Azure SQL and SQL Server have a special data type called hierarchyid
that is used to store hierarchical data. In this case, "hierarchical data" essentially means data that forms a tree structure, where each item can have a parent and/or children. Examples of such data are:
- An organizational structure
- A file system
- A set of tasks in a project
- A taxonomy of language terms
- A graph of links between Web pages
The database is then able to run queries against this data using its hierarchical structure. For example, a query can find ancestors and dependents of given items, or find all items at a certain depth in the hierarchy.

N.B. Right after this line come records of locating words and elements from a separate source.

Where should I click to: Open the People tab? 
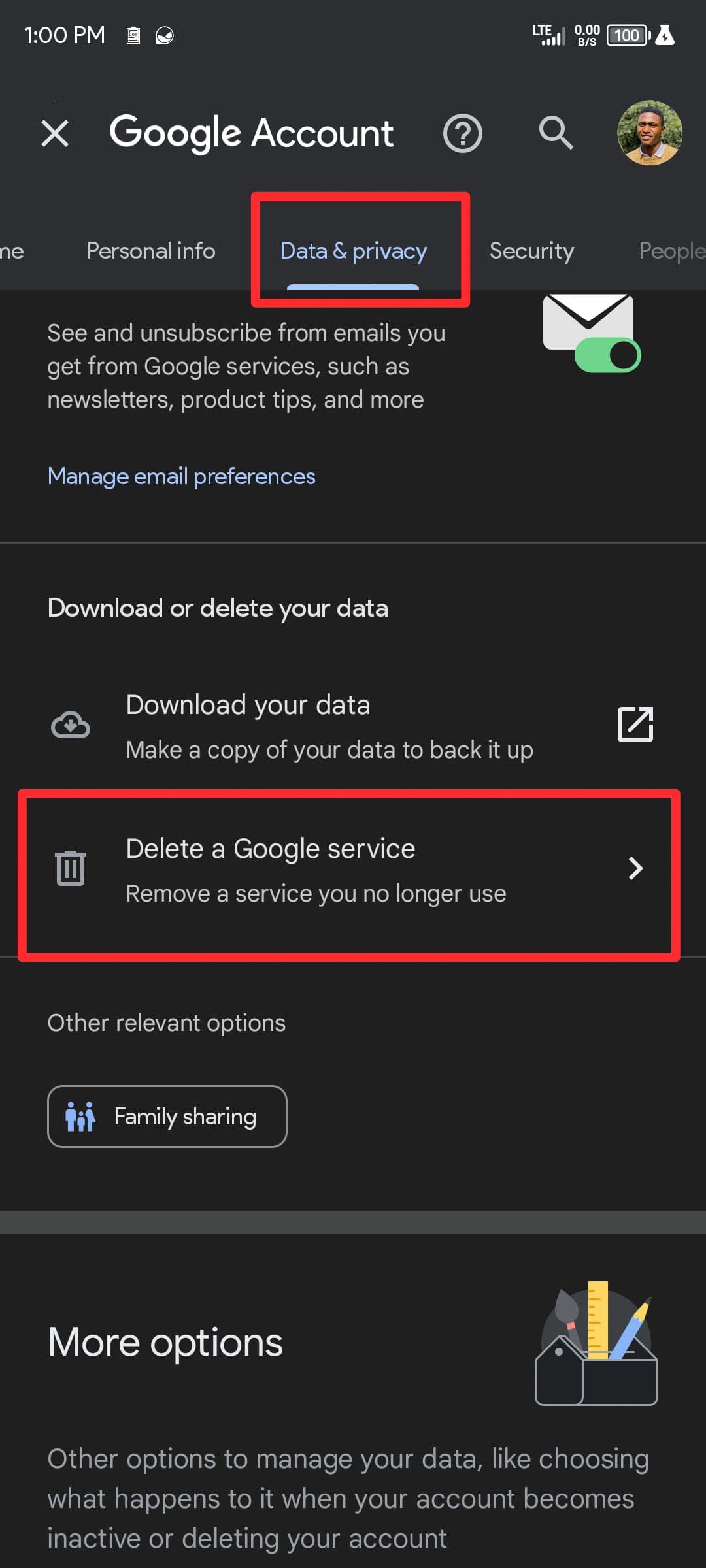671,251
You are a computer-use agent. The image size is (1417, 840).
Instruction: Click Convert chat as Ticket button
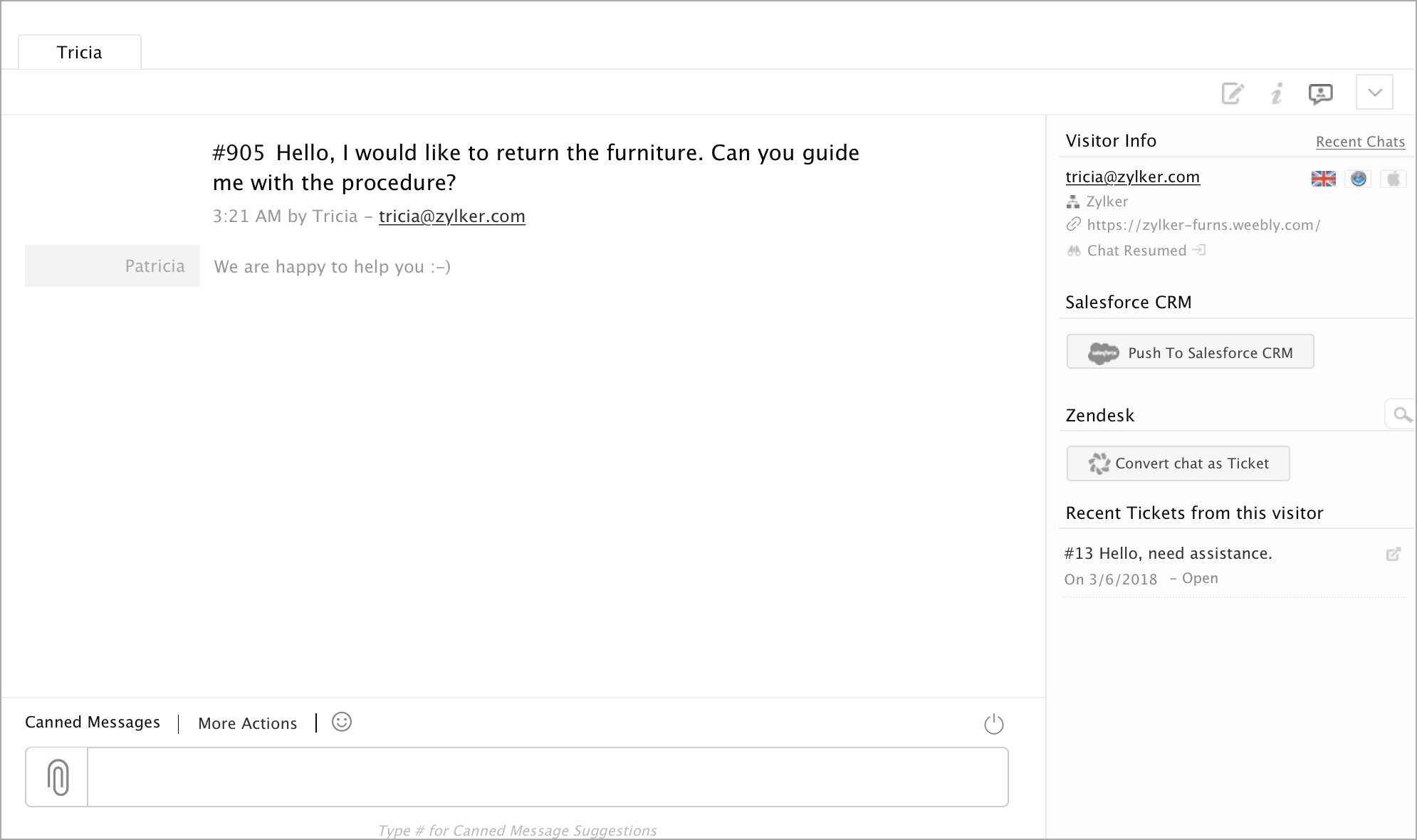tap(1178, 463)
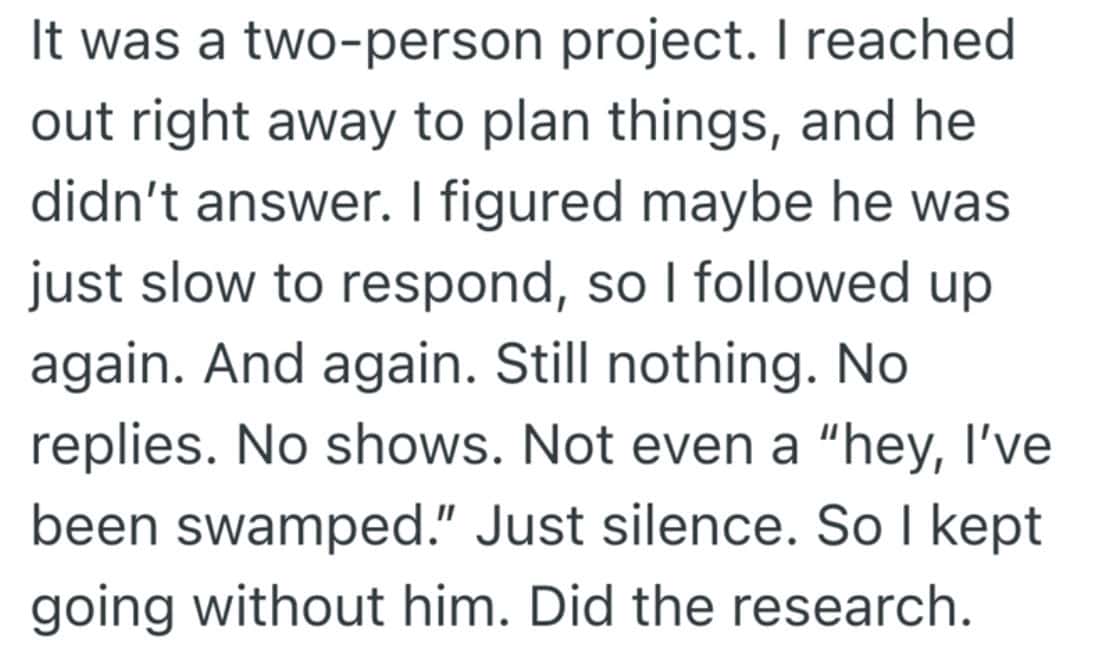Click the word "without" in the last line
1100x652 pixels.
[288, 607]
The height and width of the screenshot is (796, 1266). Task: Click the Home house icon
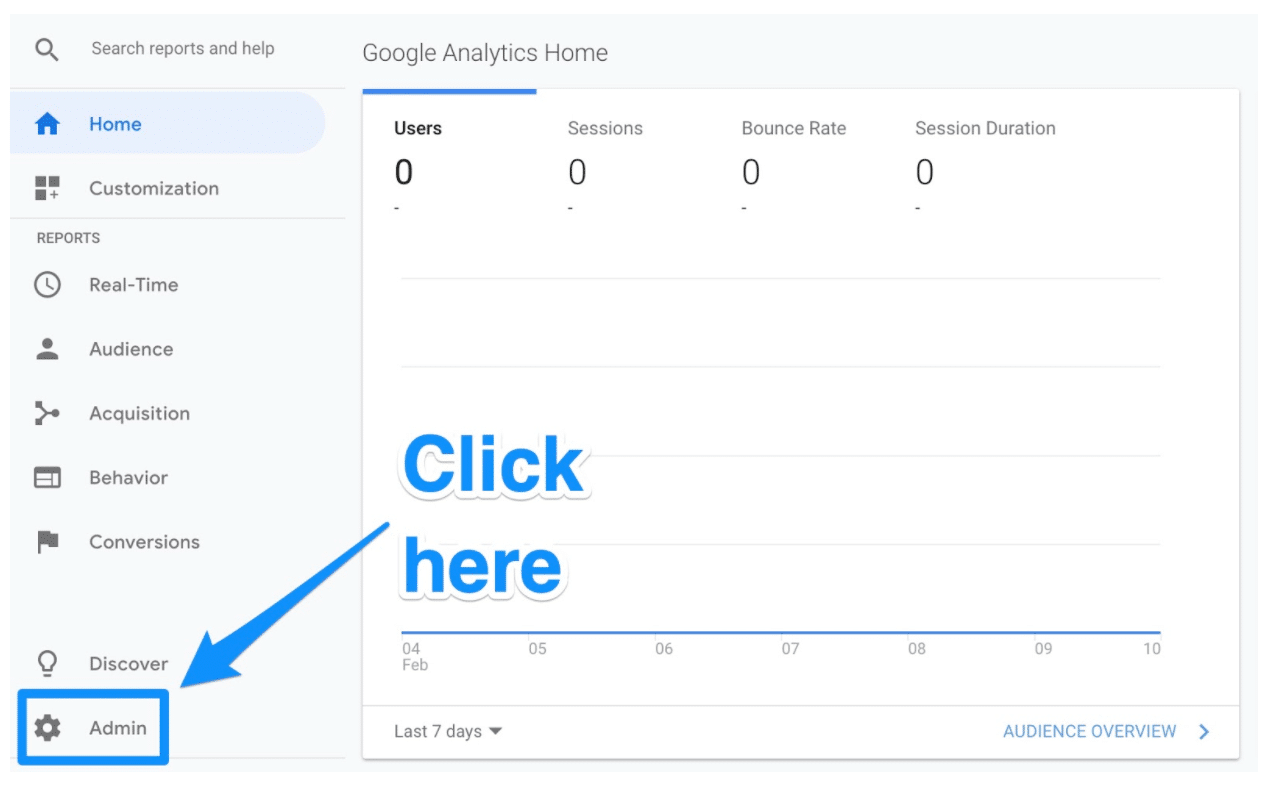(47, 125)
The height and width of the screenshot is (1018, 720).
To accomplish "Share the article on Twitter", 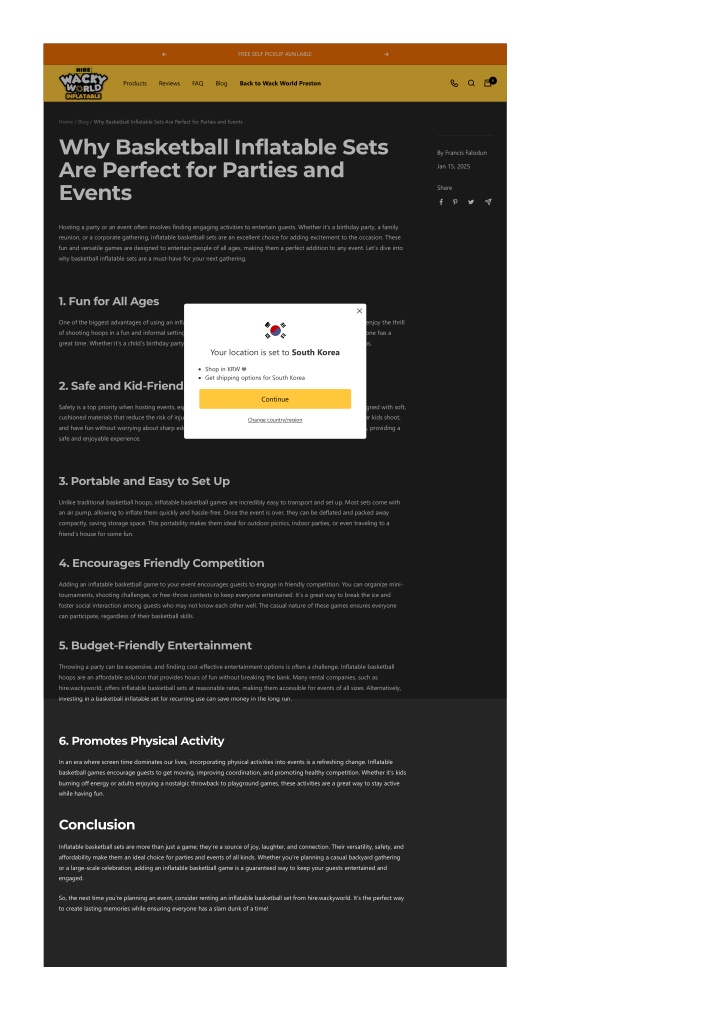I will pos(471,202).
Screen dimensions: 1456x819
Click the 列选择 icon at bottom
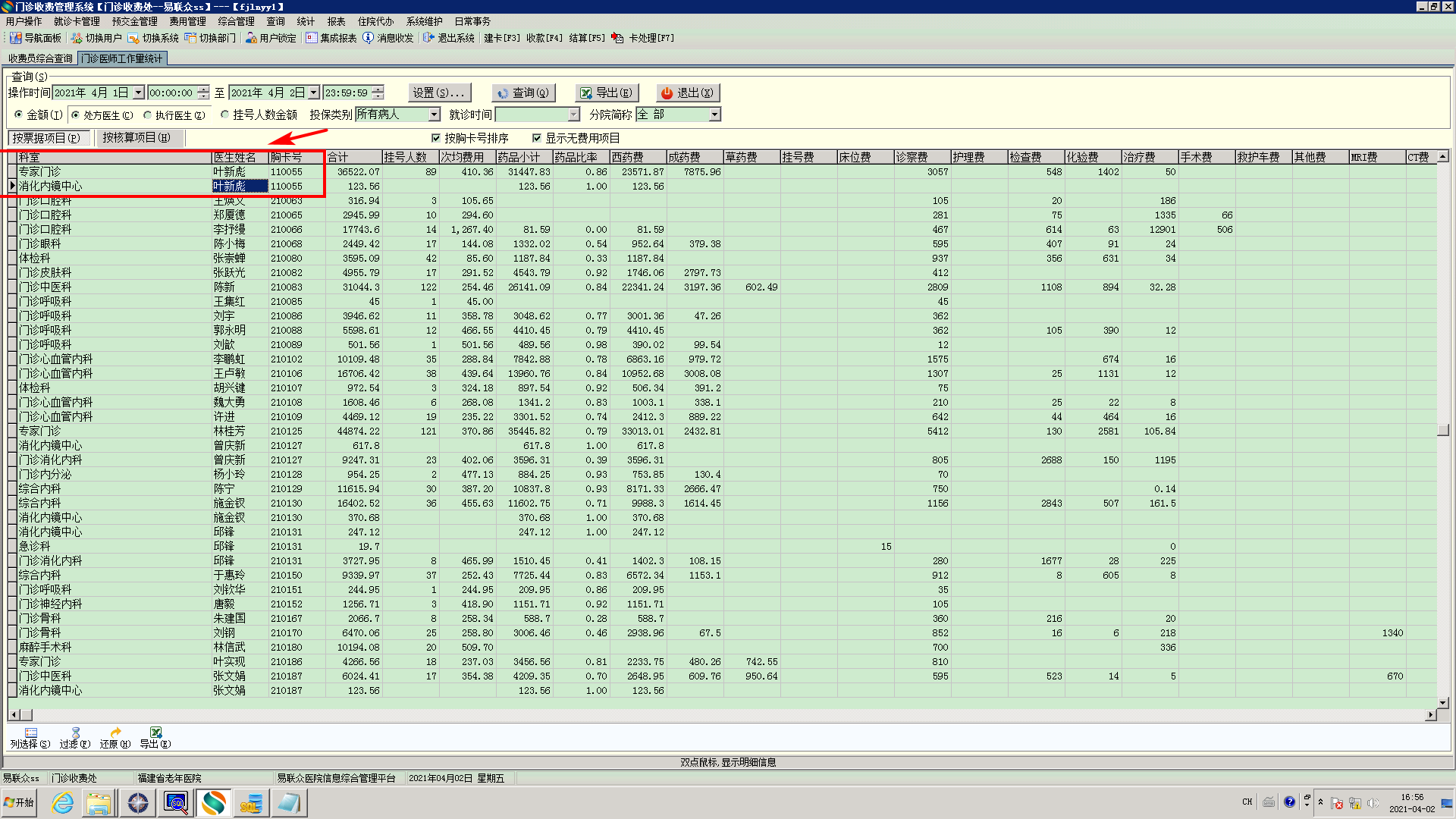[30, 733]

Using HierarchyId in .NET and EF Core
At the lowest level, the Microsoft.SqlServer.Types NuGet package includes a type called SqlHierarchyId
. While this type supports working hierarchyid values, it is a bit cumbersome to work with in LINQ.
At the next level, a new Microsoft.EntityFrameworkCore.SqlServer.Abstractions package has been introduced, which includes a higher-level HierarchyId
type intended for use in entity types.
Tip
The HierarchyId
type is more idiomatic to the norms of .NET than SqlHierarchyId
, which is instead modeled after how .NET Framework types are hosted inside the SQL Server database engine. HierarchyId
is designed to work with EF Core, but it can also be used outside of EF Core in other applications. The Microsoft.EntityFrameworkCore.SqlServer.Abstractions
package doesn't reference any other packages, and so has minimal impact on deployed application size and dependencies.
Use of HierarchyId
for EF Core functionality such as queries and updates requires the Microsoft.EntityFrameworkCore.SqlServer.HierarchyId package. This package brings in Microsoft.EntityFrameworkCore.SqlServer.Abstractions
and Microsoft.SqlServer.Types
as transitive dependencies, and so is often the only package needed.
dotnet add package Microsoft.EntityFrameworkCore.SqlServer.HierarchyId
Once the package is installed, use of HierarchyId
is enabled by calling UseHierarchyId
as part of the application's call to UseSqlServer
. For example:
options.UseSqlServer(
connectionString,
x => x.UseHierarchyId());
Modeling hierarchies
The HierarchyId
type can be used for properties of an entity type. For example, assume we want to model the paternal family tree of some fictional halflings. In the entity type for Halfling
, a HierarchyId
property can be used to locate each halfling in the family tree.
public class Halfling
{
public Halfling(HierarchyId pathFromPatriarch, string name, int? yearOfBirth = null)
{
PathFromPatriarch = pathFromPatriarch;
Name = name;
YearOfBirth = yearOfBirth;
}
public int Id { get; private set; }
public HierarchyId PathFromPatriarch { get; set; }
public string Name { get; set; }
public int? YearOfBirth { get; set; }
}
Tip
The code shown here and in the examples below comes from HierarchyIdSample.cs.
Tip
If desired, HierarchyId
is suitable for use as a key property type.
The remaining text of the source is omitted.